> HOW TO COMPLETE THIS TASK
List each line of the data that holds the string "agent".

> RECORDS SUPPLIED

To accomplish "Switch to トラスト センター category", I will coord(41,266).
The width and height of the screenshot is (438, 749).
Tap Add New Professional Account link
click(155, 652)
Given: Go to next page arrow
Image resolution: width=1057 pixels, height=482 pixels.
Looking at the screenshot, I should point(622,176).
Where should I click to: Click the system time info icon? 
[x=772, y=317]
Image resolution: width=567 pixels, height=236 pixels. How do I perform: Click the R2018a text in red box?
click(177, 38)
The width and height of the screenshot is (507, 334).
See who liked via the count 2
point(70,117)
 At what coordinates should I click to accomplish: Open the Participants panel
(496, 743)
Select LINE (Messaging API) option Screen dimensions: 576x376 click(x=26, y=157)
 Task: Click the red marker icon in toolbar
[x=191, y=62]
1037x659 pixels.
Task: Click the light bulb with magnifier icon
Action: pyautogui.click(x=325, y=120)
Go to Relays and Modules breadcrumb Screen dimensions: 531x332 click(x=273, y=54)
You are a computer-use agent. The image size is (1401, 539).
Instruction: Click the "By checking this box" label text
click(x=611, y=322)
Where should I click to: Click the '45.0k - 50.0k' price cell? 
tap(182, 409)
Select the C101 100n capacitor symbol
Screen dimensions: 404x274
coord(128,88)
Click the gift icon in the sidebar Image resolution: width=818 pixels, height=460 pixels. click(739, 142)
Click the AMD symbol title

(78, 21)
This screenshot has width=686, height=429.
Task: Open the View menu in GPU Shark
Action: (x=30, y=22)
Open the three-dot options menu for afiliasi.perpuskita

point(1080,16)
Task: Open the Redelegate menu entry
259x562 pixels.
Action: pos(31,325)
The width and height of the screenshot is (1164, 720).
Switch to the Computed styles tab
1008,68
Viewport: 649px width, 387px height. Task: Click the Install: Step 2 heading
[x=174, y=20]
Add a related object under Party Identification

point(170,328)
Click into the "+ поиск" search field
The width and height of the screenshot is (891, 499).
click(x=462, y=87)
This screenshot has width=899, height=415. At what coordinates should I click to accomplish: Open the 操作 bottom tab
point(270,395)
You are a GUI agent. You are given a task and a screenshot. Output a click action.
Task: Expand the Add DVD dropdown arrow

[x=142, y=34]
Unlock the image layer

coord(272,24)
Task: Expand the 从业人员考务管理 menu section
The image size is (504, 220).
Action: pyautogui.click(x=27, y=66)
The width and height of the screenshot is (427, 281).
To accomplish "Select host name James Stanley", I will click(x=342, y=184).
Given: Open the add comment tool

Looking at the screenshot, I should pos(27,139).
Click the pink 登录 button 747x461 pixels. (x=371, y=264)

> RESPONSE TO THIS EXERCISE
You are a computer-use agent. The image size is (1401, 539).
You are a GUI agent. You are given a task and a screenshot. Output a click action.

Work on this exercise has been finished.